Please retype every entry as written, and keep the pictures out.

Data START

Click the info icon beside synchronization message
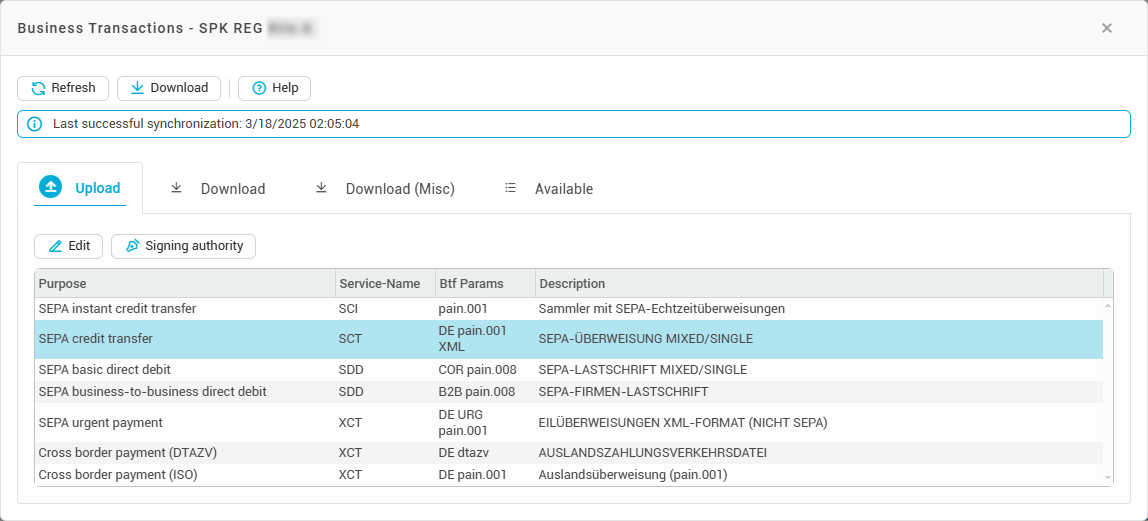Image resolution: width=1148 pixels, height=521 pixels. (34, 124)
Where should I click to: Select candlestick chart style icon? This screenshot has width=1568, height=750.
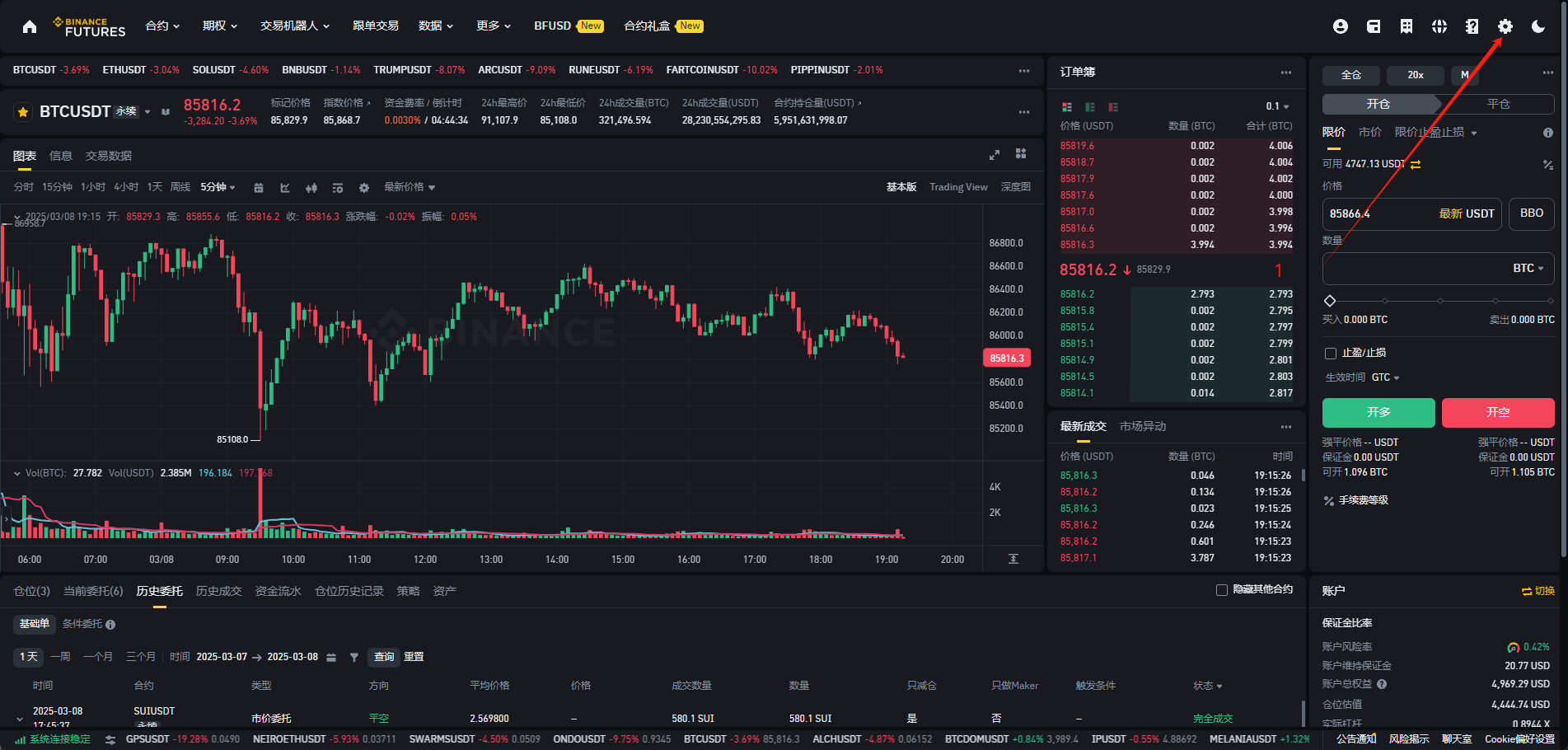tap(311, 188)
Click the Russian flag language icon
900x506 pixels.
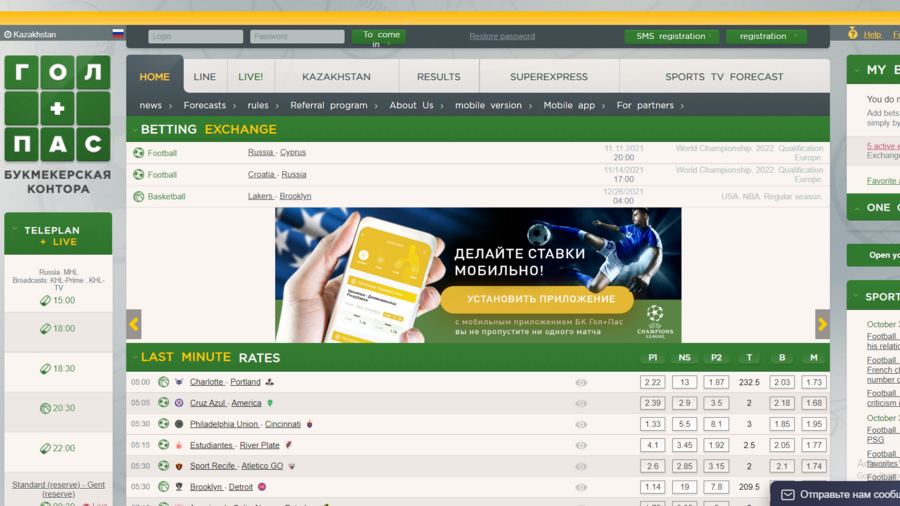point(118,34)
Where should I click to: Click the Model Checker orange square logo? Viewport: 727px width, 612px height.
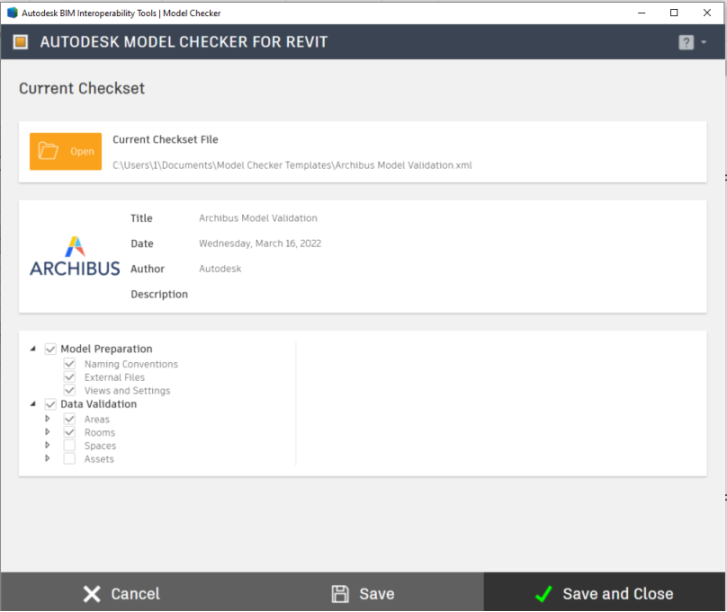[x=20, y=42]
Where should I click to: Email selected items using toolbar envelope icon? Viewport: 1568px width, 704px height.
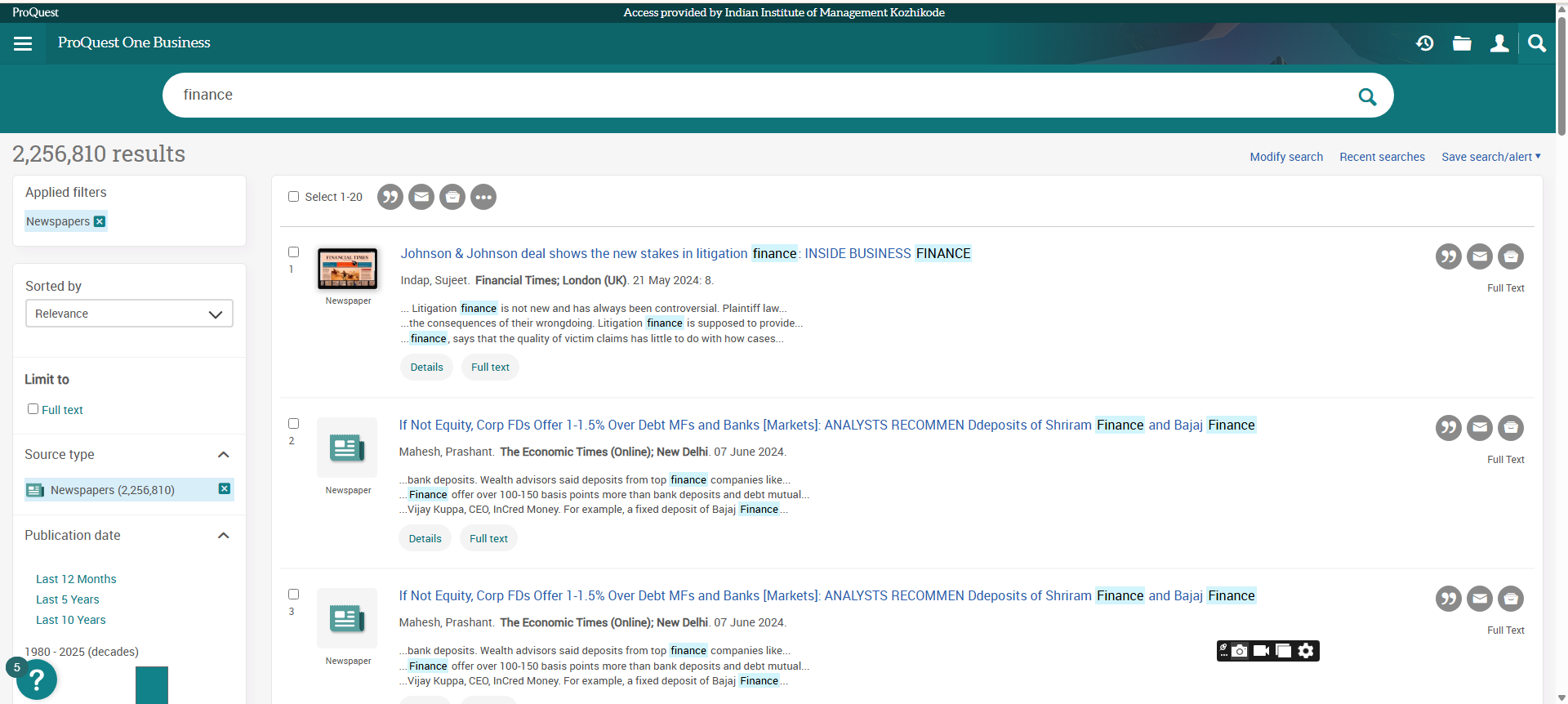421,197
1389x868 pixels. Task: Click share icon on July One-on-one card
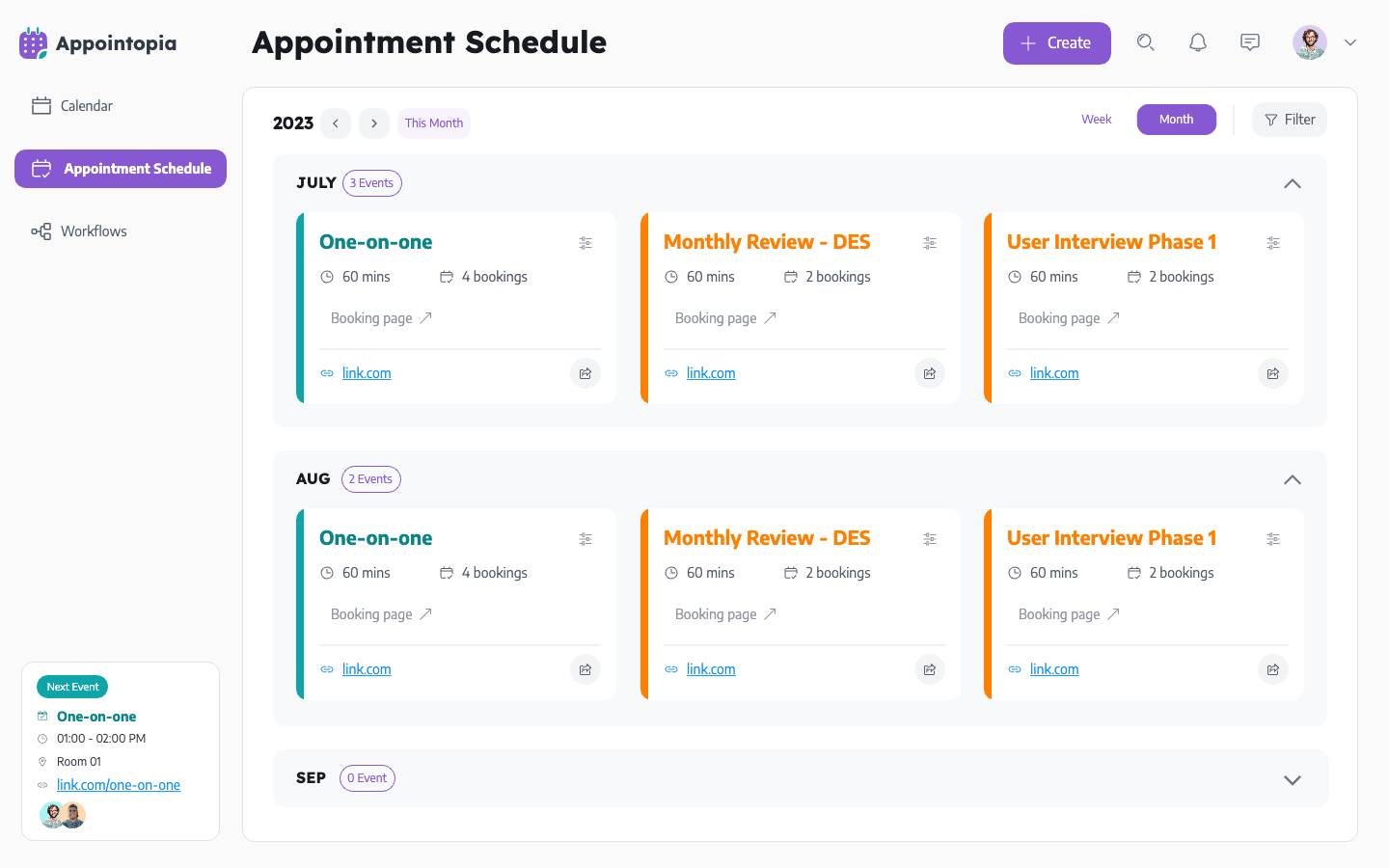[586, 373]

Data END

#### [Written solution]
Click the info icon beside synchronization message
Image resolution: width=1148 pixels, height=521 pixels. (34, 124)
Where should I click to: Select candlestick chart style icon? This screenshot has width=1568, height=750.
tap(311, 188)
Click the Russian flag language icon
900x506 pixels.
point(118,34)
Where should I click to: Click the Model Checker orange square logo? Viewport: 727px width, 612px height.
[x=20, y=42]
Where should I click to: Email selected items using toolbar envelope icon? Viewport: 1568px width, 704px height.
421,197
1389x868 pixels. Task: Click share icon on July One-on-one card
[586, 373]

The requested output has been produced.